Finding Hope in a Disintegrating World

Micah 7:1-7

“But as for me, I will watch expectantly for the Lord; I will wait for the God of my salvation My God will hear me.”


            Micah saw the world around him collapsing.  No longer were people pursuing righteousness.  No longer were they seeking to obey God.  As Micah looks about him, he feels like a fruit picker who enters the harvest fields and finds the harvest barren (vs. 1).  He laments that the godly have perished from the land. There is no longer any upright person (vs. 2).  Instead of pursuing righteousness, they have embraced evil (vs. 3).  Even the family was collapsing as children rejected the instruction of their parents (vs. 6).  
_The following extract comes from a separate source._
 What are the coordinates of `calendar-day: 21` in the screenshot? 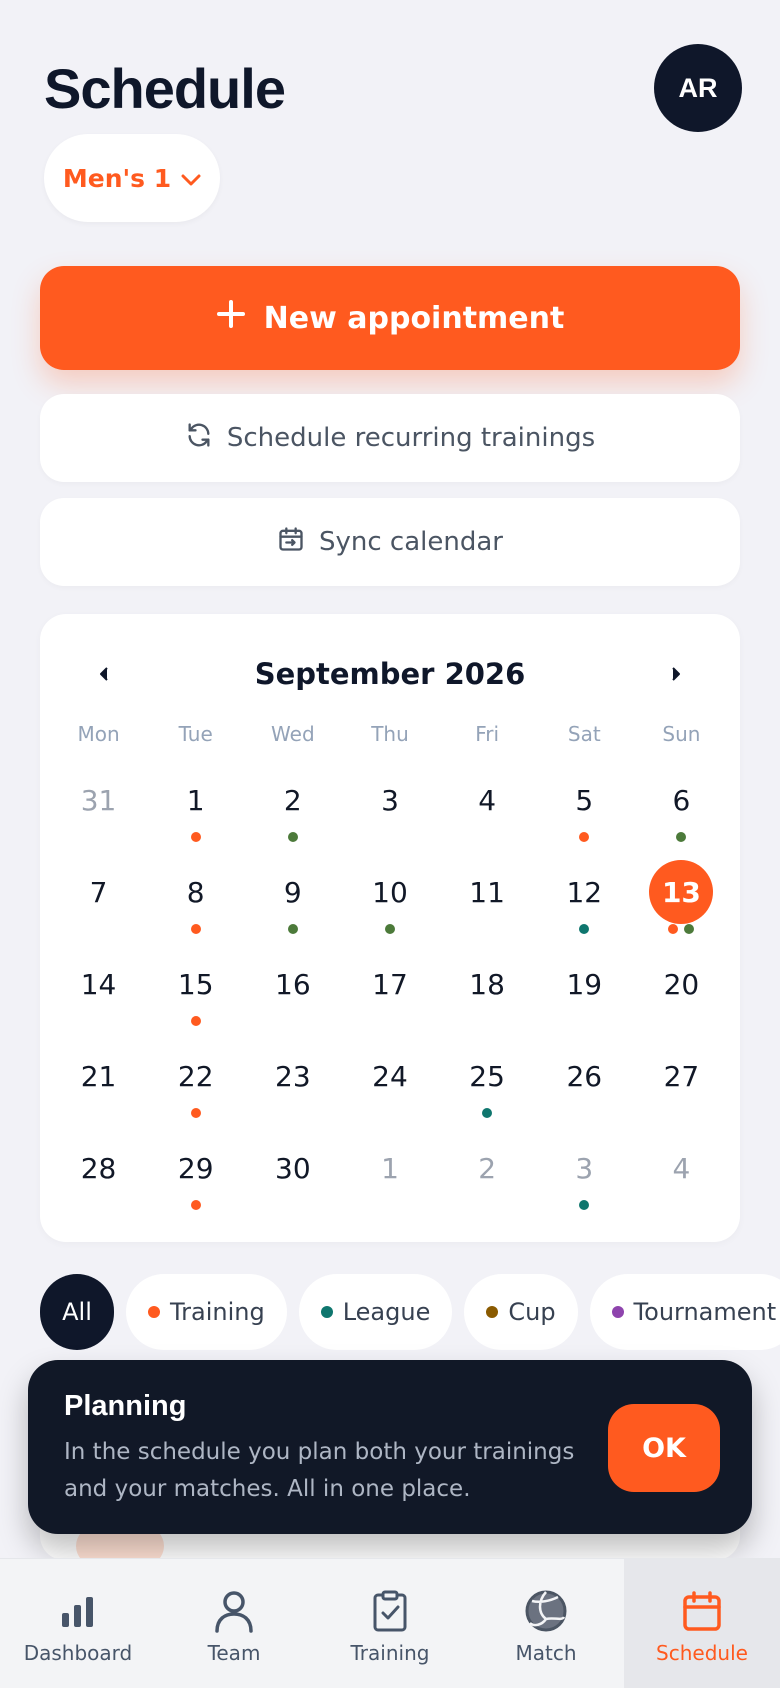 It's located at (98, 1086).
            As we look about us, the condition of Micah’s day parallels our own.  No longer are people pursuing the truth.  Biblical morality, which has served as the bedrock of our society for generations, is now rejected as old-fashioned as we embrace immorality. In Romans 1:32, Paul describes the final stage of unbelief and its consequences.  The final stage of moral collapse is when people  “know the ordinance of God, that those who practice sin are worthy of death, not only do they do these things but also give hearty approval to those who practice them.”  We see this in our own culture.  We see the celebration and acceptance of sexual immorality,  abortion, drugs, violence, and rebellion against authority in the name of freedom and self-expression.  Tragically the rejection of a biblical worldview is not only prevalent in our culture; it is infiltrating the church.  In a recent study by the Cultural Research Center at Arizona Christian University, less than 37% of Christian pastors affirm a Biblical worldview.  For churches over 250, the number drops to 15%.  
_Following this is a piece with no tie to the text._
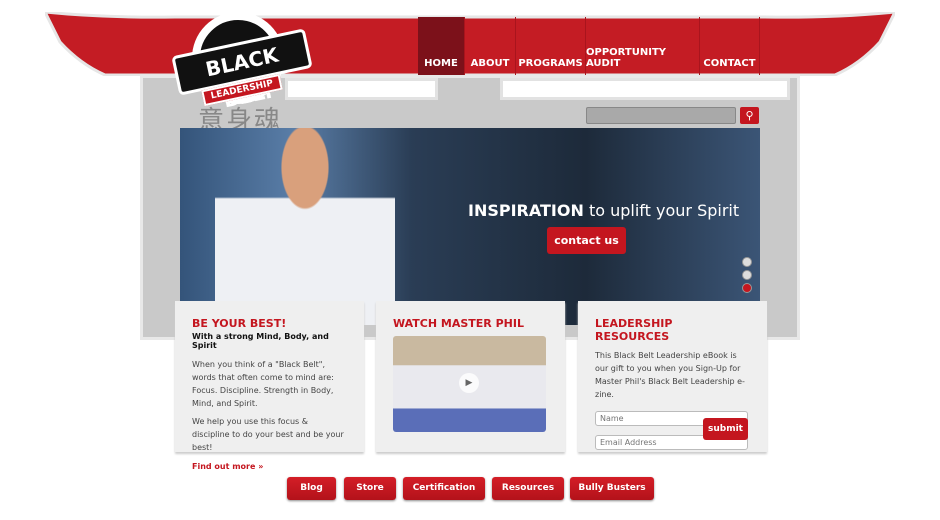  I want to click on nav-home: HOME, so click(442, 46).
            How do we have hope in a self-indulgent world?  How do we respond as we see our culture's moral and spiritual fabric crumble?  Micah gives us the answer.  Rather than capitulate to the whims of his culture or give in to despair, he reaffirms his faith and trust in God (vs. 7).  He watches expectantly for the Lord and His salvation.  Even as Micah’s culture descends into spiritual darkness, the Lord remains his light (vs. 8).  Instead of looking in despair at the culture about him, he trusts in the sovereign plan of God, who continues to work out his redemptive plan in history.  He turns his eyes from the present spiritual catastrophe and sees the hope of God’s redemptive future that God will come and act, and he will bring salvation to those who trust in him.

            When we see the rejection of God in our culture, we are not to give in to the spiritual depression that undermines our faith and silences our message.  Instead, we must trust in God and place our confidence in him.  Our trust is not in a political party or the wisdom (or folly) of men; our faith is in the sovereign God of the universe who executes his plan without hindrance or interference.  When people reject God and say they will throw off his moral restraint, “he who sits in the heavens laughs, The Lord scoffs at them” (Psalm 2:1-4).  Instead of cowering in silence, we need to boldly proclaim Christ’s salvation, for He is the answer that people long to find, and only through Him will people discover genuine joy and peace.  Instead of fearing the future, we can have confidence because we know who is in sovereign control of the present and the future, and he will dictate the outcome.